Sebastian KomorPort Moody, Canada
Apr 3, 2026

What is Parental Alienation?

Parental alienation is when a child becomes distanced from, or rejects, one parent due to influence, pressure, or conflict they are exposed to, rather than their own independent experience. 
It often develops gradually, through repeated messages, behaviours, or dynamics that shape how the child sees that parent. 
Over time, this can damage or even sever a relationship that would otherwise be safe, loving, and important to the child’s development.

The Visibility Gap
When parental alienation appears in the media or courtrooms, it usually involves dramatic situations: clear evidence, severe emotional harm, and undeniable proof. 
These cases are important, but they represent only a small fraction of the problem.

Most families experience alienation in ways that are:
Subtle: Small changes in behaviour or communication that slowly build over time.
Gradual: The distance between parent and child grows bit by bit, often unnoticed until it feels too late.
Hard to evidence: Emotional manipulation and influence rarely leave clear proof, making intervention difficult.
This gap between visible and invisible cases means many families suffer in silence, without support or recognition.
A Widespread, Under-Recognised Pattern
Thousands of families face a slow breakdown of parent-child relationships. 
This is not a sudden event but a steady process where one parent gradually disappears from the child’s life. 

The signs can include:
Increasing distance in communication and visits
The child showing less interest or affection over time
One parent becoming less involved in daily life and decisions
This pattern is common but often overlooked because it does not fit the dramatic narrative that attracts attention.

The Role of Time
Time plays a crucial role in parental alienation. 
It is not neutral; it shapes how people perceive the situation and influences the outcome.

Delays in recognising and addressing alienation can:
Reinforce harmful narratives about the “unwilling” parent
Change the child’s feelings and memories, making reconciliation harder
Define the final outcome by allowing relationships to fade beyond repair
The longer alienation goes unnoticed, the more difficult it becomes to reverse.

The Key Question Missing
Often, the conversation ends with the statement: “The child doesn’t want contact.” 
This conclusion misses the most important question: Why?
Children adapt to their environment. 

What looks like rejection may actually be:
Influence from the other parent or caregivers
Pressure to choose sides
Emotional survival mechanisms to avoid conflict or distress

Understanding the reasons behind a child’s refusal is essential to addressing the root causes of alienation.

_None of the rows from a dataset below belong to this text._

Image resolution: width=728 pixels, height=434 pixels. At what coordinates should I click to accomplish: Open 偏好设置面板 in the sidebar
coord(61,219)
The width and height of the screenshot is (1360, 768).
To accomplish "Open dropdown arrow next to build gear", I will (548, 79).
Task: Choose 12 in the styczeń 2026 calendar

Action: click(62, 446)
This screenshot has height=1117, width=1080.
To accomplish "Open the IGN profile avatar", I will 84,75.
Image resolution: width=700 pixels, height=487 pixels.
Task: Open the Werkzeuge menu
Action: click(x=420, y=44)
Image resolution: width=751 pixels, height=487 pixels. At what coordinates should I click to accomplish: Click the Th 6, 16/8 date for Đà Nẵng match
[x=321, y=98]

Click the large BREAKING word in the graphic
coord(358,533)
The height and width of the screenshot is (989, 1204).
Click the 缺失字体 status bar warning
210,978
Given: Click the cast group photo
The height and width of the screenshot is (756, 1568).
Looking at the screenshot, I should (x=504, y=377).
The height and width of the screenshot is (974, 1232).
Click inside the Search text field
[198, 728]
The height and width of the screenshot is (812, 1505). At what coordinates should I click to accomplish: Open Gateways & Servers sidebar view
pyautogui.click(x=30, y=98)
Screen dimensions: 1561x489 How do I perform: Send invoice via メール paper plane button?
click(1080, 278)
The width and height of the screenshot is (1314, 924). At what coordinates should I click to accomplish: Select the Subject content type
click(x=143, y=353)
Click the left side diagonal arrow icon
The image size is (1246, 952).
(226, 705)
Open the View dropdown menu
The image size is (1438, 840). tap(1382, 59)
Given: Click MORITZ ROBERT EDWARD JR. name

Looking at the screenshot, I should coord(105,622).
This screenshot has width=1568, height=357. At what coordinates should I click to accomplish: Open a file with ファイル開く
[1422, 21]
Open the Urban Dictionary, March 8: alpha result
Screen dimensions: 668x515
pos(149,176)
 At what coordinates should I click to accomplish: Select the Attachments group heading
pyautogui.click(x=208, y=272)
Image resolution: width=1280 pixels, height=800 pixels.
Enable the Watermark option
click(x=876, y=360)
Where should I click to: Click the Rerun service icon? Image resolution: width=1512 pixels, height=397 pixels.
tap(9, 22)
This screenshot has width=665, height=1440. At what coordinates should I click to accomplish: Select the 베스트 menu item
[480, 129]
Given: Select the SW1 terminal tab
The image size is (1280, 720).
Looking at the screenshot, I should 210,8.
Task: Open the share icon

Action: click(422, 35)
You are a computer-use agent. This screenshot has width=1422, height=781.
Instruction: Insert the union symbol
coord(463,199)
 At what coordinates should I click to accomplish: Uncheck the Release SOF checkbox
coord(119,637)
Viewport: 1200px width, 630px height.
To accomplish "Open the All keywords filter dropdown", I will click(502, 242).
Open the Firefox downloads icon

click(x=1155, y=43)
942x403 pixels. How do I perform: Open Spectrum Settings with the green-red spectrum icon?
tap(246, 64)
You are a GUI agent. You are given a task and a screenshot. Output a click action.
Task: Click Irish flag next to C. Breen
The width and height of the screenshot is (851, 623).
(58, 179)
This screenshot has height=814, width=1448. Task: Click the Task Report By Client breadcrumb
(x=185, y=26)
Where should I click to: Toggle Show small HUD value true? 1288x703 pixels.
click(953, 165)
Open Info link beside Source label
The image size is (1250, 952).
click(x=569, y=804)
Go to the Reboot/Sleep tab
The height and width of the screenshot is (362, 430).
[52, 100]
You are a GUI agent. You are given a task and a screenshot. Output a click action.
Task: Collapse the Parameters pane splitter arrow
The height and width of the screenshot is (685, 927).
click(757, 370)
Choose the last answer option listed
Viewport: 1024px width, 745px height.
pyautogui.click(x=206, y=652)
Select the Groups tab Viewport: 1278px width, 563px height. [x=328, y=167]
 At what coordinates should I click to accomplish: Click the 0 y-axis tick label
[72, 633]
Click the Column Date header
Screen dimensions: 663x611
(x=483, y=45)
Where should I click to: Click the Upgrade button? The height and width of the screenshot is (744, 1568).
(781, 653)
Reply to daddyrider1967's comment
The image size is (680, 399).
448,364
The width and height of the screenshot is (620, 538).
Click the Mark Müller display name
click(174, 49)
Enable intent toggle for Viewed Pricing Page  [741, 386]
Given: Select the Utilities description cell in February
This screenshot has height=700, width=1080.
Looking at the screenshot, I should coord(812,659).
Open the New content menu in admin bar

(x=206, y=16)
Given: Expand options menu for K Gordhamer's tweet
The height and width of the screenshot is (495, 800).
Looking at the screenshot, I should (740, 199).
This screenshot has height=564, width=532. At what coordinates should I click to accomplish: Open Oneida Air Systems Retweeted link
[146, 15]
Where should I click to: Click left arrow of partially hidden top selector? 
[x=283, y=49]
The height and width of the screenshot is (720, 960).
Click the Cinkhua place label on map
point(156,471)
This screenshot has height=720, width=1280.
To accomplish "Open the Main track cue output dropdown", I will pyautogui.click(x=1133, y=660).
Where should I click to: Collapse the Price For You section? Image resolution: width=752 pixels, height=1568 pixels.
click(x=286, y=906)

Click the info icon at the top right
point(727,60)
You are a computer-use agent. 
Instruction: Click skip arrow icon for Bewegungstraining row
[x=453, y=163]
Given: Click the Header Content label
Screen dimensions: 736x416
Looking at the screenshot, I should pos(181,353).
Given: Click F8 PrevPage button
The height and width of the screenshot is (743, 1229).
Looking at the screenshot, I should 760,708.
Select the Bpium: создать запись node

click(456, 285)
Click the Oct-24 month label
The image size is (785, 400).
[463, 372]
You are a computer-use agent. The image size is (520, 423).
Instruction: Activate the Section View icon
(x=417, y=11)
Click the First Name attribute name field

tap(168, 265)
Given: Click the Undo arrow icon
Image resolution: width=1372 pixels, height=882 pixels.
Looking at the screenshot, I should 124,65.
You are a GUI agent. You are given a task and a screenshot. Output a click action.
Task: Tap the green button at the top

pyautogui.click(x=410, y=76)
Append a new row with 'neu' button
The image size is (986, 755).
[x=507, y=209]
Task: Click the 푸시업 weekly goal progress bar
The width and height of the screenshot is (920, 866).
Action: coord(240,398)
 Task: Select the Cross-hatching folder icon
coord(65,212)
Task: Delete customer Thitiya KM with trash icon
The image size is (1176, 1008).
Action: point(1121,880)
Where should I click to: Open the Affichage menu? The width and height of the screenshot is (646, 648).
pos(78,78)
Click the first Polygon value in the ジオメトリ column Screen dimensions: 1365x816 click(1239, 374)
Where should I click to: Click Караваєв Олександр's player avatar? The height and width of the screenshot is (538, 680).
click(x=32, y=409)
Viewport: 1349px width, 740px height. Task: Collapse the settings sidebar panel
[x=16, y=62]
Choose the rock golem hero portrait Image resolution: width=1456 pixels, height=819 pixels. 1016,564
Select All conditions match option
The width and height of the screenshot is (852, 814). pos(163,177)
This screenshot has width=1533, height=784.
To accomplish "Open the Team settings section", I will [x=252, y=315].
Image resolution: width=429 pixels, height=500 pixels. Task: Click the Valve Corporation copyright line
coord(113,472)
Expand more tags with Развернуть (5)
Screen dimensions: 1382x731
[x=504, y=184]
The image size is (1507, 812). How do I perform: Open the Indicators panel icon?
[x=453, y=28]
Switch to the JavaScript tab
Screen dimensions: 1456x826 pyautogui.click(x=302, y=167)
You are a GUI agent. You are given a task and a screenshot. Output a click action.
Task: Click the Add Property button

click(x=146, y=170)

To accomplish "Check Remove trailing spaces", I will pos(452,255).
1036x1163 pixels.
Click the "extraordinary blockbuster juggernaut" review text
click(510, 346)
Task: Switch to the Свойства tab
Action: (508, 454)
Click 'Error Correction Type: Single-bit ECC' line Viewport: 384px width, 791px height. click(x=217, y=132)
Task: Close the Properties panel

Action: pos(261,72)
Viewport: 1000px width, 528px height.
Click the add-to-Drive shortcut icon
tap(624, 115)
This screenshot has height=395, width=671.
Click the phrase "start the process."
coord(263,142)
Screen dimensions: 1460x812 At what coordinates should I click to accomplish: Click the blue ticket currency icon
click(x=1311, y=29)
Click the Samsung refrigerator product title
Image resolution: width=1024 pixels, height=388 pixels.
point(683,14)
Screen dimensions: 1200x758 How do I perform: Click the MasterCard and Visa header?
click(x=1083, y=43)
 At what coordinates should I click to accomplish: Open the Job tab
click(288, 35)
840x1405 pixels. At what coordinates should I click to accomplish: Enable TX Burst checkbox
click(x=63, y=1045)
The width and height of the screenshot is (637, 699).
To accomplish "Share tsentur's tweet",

The Problem with “Conflict” Framing
Labelling parental alienation cases as “high conflict” situations creates problems:
It suggests both parents share equal responsibility, which is not always true.
It obscures the unequal power dynamics that often exist.
It reduces the urgency to act, as conflict is seen as normal or inevitable.
Not all family situations are equal. 
Recognising this helps tailor support and interventions more effectively.

Systems That Act, But Often Too Late

The system can intervene in some cases, but many are:
Missed because the signs are subtle
Delayed due to lack of evidence or resources
Never resolved in time to save the relationship
Meanwhile, the parent-child bond quietly fades, often without anyone noticing until it is too late.

Core Insight
The real issue is not whether the system can act but how often it acts too late. 

Early recognition and timely intervention are critical to preventing permanent damage.

What This Means for Families and Professionals
Families should be aware that gradual alienation is a real and serious issue, even if it does not make headlines.
Professionals need training to spot subtle signs and understand the role of time and influence.
Policy makers should consider reforms that allow earlier intervention and support for affected families.

Moving Forward
The cases that capture public attention are exceptions. 
The true story lies in the thousands of families where relationships are lost slowly, quietly, and often too late to repair. 

Recognising this hidden crisis is the first step toward change.